→ **Exercise**: Retype every line of the records below without changing anything.

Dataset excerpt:
►
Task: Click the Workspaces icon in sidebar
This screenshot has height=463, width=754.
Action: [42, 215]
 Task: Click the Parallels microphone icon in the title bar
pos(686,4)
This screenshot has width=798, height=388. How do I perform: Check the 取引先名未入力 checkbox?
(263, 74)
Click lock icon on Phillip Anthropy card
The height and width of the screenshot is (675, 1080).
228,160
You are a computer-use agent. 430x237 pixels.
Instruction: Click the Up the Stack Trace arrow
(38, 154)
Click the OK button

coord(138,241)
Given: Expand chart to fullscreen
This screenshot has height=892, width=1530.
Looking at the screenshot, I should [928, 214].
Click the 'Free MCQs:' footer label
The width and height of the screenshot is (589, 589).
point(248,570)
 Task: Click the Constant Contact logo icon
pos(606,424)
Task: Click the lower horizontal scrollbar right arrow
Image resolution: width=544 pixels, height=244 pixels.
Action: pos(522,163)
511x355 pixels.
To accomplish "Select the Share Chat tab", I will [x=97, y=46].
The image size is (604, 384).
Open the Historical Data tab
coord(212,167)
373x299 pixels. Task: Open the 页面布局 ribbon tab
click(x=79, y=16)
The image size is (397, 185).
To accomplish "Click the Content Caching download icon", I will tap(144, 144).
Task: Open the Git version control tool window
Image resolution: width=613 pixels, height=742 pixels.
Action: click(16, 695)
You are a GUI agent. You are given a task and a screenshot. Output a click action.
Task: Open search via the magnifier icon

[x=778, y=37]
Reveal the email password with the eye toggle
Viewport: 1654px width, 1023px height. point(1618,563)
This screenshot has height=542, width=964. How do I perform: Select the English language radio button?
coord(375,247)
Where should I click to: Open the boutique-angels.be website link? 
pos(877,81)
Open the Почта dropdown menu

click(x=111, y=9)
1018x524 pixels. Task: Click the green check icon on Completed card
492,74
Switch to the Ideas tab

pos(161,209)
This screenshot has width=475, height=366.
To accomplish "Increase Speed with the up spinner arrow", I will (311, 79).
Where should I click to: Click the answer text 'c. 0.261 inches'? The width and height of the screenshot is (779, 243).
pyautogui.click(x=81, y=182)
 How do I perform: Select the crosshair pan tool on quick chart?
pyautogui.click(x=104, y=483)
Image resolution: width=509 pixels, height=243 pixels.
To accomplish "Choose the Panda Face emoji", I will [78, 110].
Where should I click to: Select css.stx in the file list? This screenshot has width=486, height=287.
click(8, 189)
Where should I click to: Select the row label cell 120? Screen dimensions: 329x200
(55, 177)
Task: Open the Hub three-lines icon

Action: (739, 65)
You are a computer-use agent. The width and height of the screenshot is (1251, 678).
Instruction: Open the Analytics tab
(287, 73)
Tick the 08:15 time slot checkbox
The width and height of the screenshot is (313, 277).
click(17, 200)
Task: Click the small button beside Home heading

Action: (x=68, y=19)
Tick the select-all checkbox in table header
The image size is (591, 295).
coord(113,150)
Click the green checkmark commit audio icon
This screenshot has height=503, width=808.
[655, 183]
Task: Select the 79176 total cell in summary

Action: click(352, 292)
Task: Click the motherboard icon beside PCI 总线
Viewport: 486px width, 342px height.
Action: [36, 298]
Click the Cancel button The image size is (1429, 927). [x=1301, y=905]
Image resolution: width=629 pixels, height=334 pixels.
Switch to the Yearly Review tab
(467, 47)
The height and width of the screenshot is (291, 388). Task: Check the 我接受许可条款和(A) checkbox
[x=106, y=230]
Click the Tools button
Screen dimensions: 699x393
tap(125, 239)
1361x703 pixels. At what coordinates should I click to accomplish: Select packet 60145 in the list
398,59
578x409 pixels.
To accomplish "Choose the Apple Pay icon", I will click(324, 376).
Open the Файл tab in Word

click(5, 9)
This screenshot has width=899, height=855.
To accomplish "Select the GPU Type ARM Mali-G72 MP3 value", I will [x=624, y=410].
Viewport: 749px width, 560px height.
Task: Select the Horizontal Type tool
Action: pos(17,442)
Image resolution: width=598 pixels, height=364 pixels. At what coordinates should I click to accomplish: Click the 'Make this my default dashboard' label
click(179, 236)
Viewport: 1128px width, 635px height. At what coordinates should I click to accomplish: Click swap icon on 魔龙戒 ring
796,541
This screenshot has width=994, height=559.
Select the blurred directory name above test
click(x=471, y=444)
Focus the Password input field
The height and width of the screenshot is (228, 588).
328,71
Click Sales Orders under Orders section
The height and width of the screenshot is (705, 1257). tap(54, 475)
◄
→ **Correct output**:
Task: Click the Workspaces icon in sidebar
This screenshot has height=463, width=754.
Action: [42, 215]
 Task: Click the Parallels microphone icon in the title bar
pos(686,4)
This screenshot has width=798, height=388. How do I perform: Check the 取引先名未入力 checkbox?
(263, 74)
Click lock icon on Phillip Anthropy card
The height and width of the screenshot is (675, 1080).
228,160
You are a computer-use agent. 430x237 pixels.
Instruction: Click the Up the Stack Trace arrow
(38, 154)
Click the OK button

coord(138,241)
Given: Expand chart to fullscreen
This screenshot has height=892, width=1530.
Looking at the screenshot, I should [928, 214].
Click the 'Free MCQs:' footer label
The width and height of the screenshot is (589, 589).
point(248,570)
 Task: Click the Constant Contact logo icon
pos(606,424)
Task: Click the lower horizontal scrollbar right arrow
Image resolution: width=544 pixels, height=244 pixels.
Action: pos(522,163)
511x355 pixels.
To accomplish "Select the Share Chat tab", I will [x=97, y=46].
The image size is (604, 384).
Open the Historical Data tab
coord(212,167)
373x299 pixels. Task: Open the 页面布局 ribbon tab
click(x=79, y=16)
The image size is (397, 185).
To accomplish "Click the Content Caching download icon", I will tap(144, 144).
Task: Open the Git version control tool window
Image resolution: width=613 pixels, height=742 pixels.
Action: click(16, 695)
You are a GUI agent. You are given a task and a screenshot. Output a click action.
Task: Open search via the magnifier icon

[x=778, y=37]
Reveal the email password with the eye toggle
Viewport: 1654px width, 1023px height. point(1618,563)
This screenshot has height=542, width=964. How do I perform: Select the English language radio button?
coord(375,247)
Where should I click to: Open the boutique-angels.be website link? 
pos(877,81)
Open the Почта dropdown menu

click(x=111, y=9)
1018x524 pixels. Task: Click the green check icon on Completed card
492,74
Switch to the Ideas tab

pos(161,209)
This screenshot has width=475, height=366.
To accomplish "Increase Speed with the up spinner arrow", I will (311, 79).
Where should I click to: Click the answer text 'c. 0.261 inches'? The width and height of the screenshot is (779, 243).
pyautogui.click(x=81, y=182)
 How do I perform: Select the crosshair pan tool on quick chart?
pyautogui.click(x=104, y=483)
Image resolution: width=509 pixels, height=243 pixels.
To accomplish "Choose the Panda Face emoji", I will [78, 110].
Where should I click to: Select css.stx in the file list? This screenshot has width=486, height=287.
click(8, 189)
Where should I click to: Select the row label cell 120? Screen dimensions: 329x200
(55, 177)
Task: Open the Hub three-lines icon

Action: (739, 65)
You are a computer-use agent. The width and height of the screenshot is (1251, 678).
Instruction: Open the Analytics tab
(287, 73)
Tick the 08:15 time slot checkbox
The width and height of the screenshot is (313, 277).
click(17, 200)
Task: Click the small button beside Home heading

Action: (x=68, y=19)
Tick the select-all checkbox in table header
The image size is (591, 295).
coord(113,150)
Click the green checkmark commit audio icon
This screenshot has height=503, width=808.
[655, 183]
Task: Select the 79176 total cell in summary

Action: click(352, 292)
Task: Click the motherboard icon beside PCI 总线
Viewport: 486px width, 342px height.
Action: [36, 298]
Click the Cancel button The image size is (1429, 927). [x=1301, y=905]
Image resolution: width=629 pixels, height=334 pixels.
Switch to the Yearly Review tab
(467, 47)
The height and width of the screenshot is (291, 388). Task: Check the 我接受许可条款和(A) checkbox
[x=106, y=230]
Click the Tools button
Screen dimensions: 699x393
tap(125, 239)
1361x703 pixels. At what coordinates should I click to accomplish: Select packet 60145 in the list
398,59
578x409 pixels.
To accomplish "Choose the Apple Pay icon", I will click(324, 376).
Open the Файл tab in Word

click(5, 9)
This screenshot has width=899, height=855.
To accomplish "Select the GPU Type ARM Mali-G72 MP3 value", I will [x=624, y=410].
Viewport: 749px width, 560px height.
Task: Select the Horizontal Type tool
Action: pos(17,442)
Image resolution: width=598 pixels, height=364 pixels. At what coordinates should I click to accomplish: Click the 'Make this my default dashboard' label
click(179, 236)
Viewport: 1128px width, 635px height. At what coordinates should I click to accomplish: Click swap icon on 魔龙戒 ring
796,541
This screenshot has width=994, height=559.
Select the blurred directory name above test
click(x=471, y=444)
Focus the Password input field
The height and width of the screenshot is (228, 588).
328,71
Click Sales Orders under Orders section
The height and width of the screenshot is (705, 1257). tap(54, 475)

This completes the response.